L’Italia ha perso un’occasione d’oro per dimostrare concretamente il rispetto dei diritti umani e il suo impegno verso la giustizia internazionale. È questo il duro monito lanciato da Carla Del Ponte, ex procuratore del Tribunale penale internazionale per la ex Jugoslavia, in un’intervista che suona come una denuncia contro l’inerzia e le ambiguità politiche delle istituzioni italiane.
Il caso Almasri e il fallimento italiano
Il caso ruota attorno alla mancata consegna di Almasri, un ricercato internazionale, alla Corte penale internazionale (Cpi) dell’Aja. Un mandato di arresto internazionale che avrebbe dovuto essere eseguito immediatamente è stato, invece, bloccato con una giustificazione tanto vaga quanto preoccupante: un presunto “pericolo” nella procedura. Ma quale pericolo si cela dietro il rispetto di un obbligo internazionale? Per Carla Del Ponte non ci sono dubbi: si tratta di un errore imperdonabile che getta ombre sull’indipendenza e la trasparenza del sistema giudiziario italiano.
L’esempio di Milošević e il paragone impietoso
La Del Ponte ha sottolineato come, già in passato, casi simili siano stati gestiti con decisione e senso di responsabilità. “Milošević fu arrestato e subito portato all’Aja con un volo privato,” ricorda l’ex procuratore. Allora, come mai Almasri non è stato trattato con la stessa determinazione? Il mancato rispetto del mandato non solo indebolisce l’autorevolezza dell’Italia sul piano internazionale, ma tradisce il principio fondamentale dello Stato di diritto: che nessuno è al di sopra della legge, nemmeno chi, per ragioni politiche, ritiene di poter ignorare gli obblighi internazionali.
Le critiche al ministro Nordio e al governo italiano
Del Ponte non risparmia critiche nemmeno al ministro della Giustizia, Carlo Nordio, accusato di non conoscere nemmeno gli articoli fondamentali dello Statuto di Roma, il trattato istitutivo della Cpi. Secondo l’ex procuratore, Nordio aveva un compito semplice: eseguire il mandato senza esitazioni. Parlare di “segreto di Stato” in questo contesto appare, per Del Ponte, quasi ridicolo: “Su cosa? Su un criminale ricercato per orrendi crimini?”. Eppure, la scelta dell’Italia di sottrarsi ai propri obblighi sembra più dettata da calcoli politici che da reali impedimenti giuridici.

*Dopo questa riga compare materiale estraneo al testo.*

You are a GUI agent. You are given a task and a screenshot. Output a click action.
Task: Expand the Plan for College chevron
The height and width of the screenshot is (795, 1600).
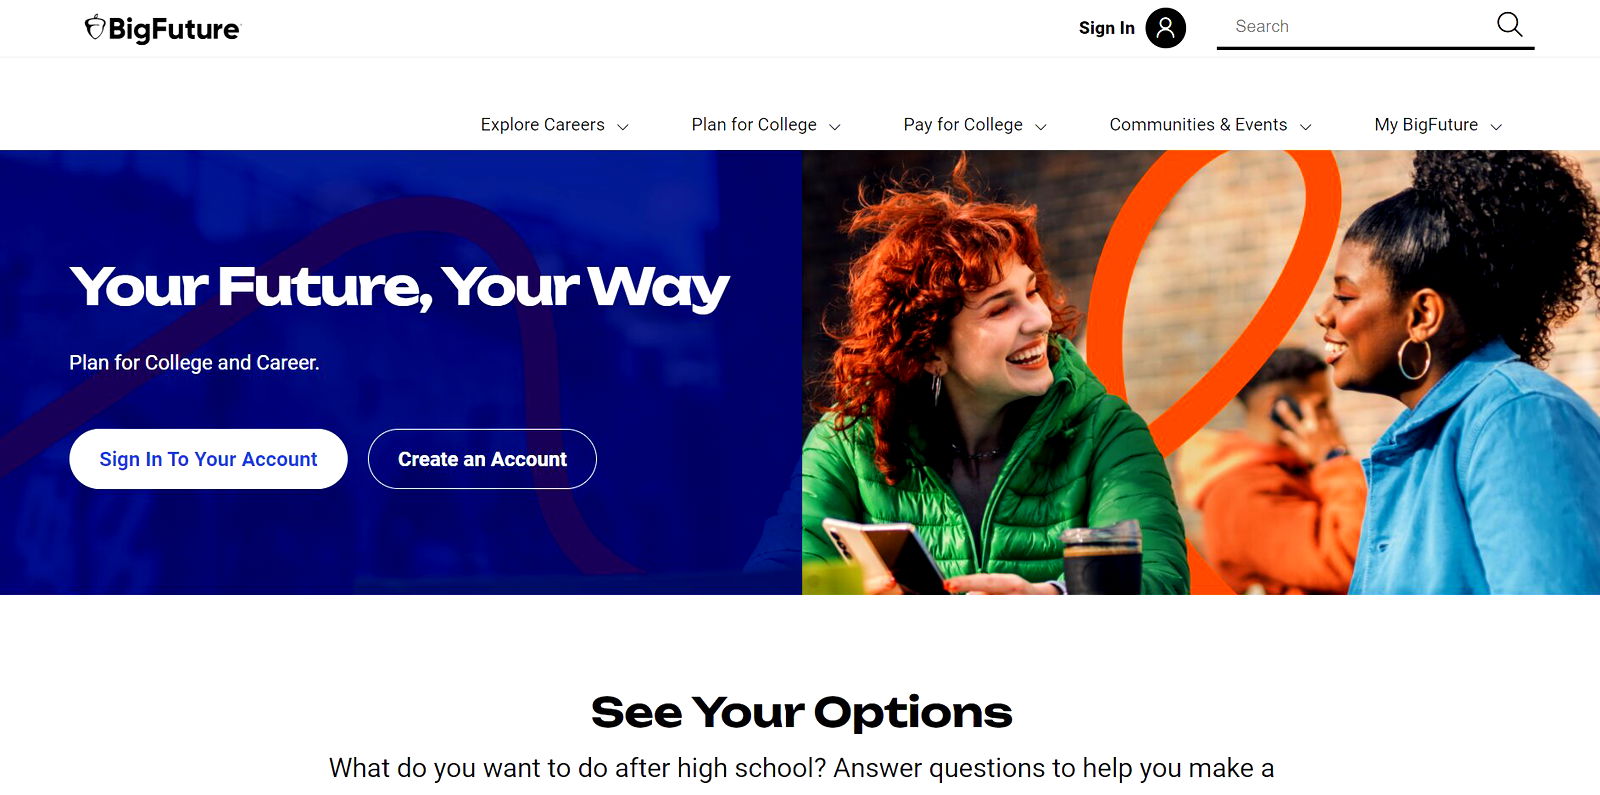835,127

L’Italia e il suo rapporto controverso con la giustizia internazionale
Questo episodio si inserisce in un contesto più ampio di atteggiamenti ambigui da parte del governo italiano verso le istituzioni internazionali. La stessa Del Ponte ha definito “un incomprensibile vassallaggio” il rifiuto dell’Italia di aderire alla posizione europea sulle sanzioni contro la Cpi imposte dall’amministrazione Trump. Una decisione che mette in discussione il ruolo dell’Italia come garante dei diritti umani e della giustizia internazionale.
Un danno politico e morale per il paese
Ma il prezzo di questa ambiguità non è solo politico: è morale. Con il caso Almasri, l’Italia non ha semplicemente fallito nel rispettare un mandato internazionale; ha mandato un messaggio preoccupante al mondo, quello di un paese pronto a sacrificare i diritti umani sull’altare delle convenienze politiche.
Il bivio per l’Italia: leadership o inazione?
La giustizia internazionale non è un gioco, e l’Italia ha il dovere di fare la sua parte con serietà e trasparenza. Ogni esitazione o compromesso mina non solo la nostra credibilità internazionale, ma anche la fiducia dei cittadini italiani in un sistema giuridico che dovrebbe essere esempio di imparzialità e rigore. Il caso Almasri deve essere un punto di partenza per una riflessione profonda: l’Italia vuole davvero essere un leader nella difesa dei diritti umani o preferisce restare spettatrice passiva di fronte alle ingiustizie?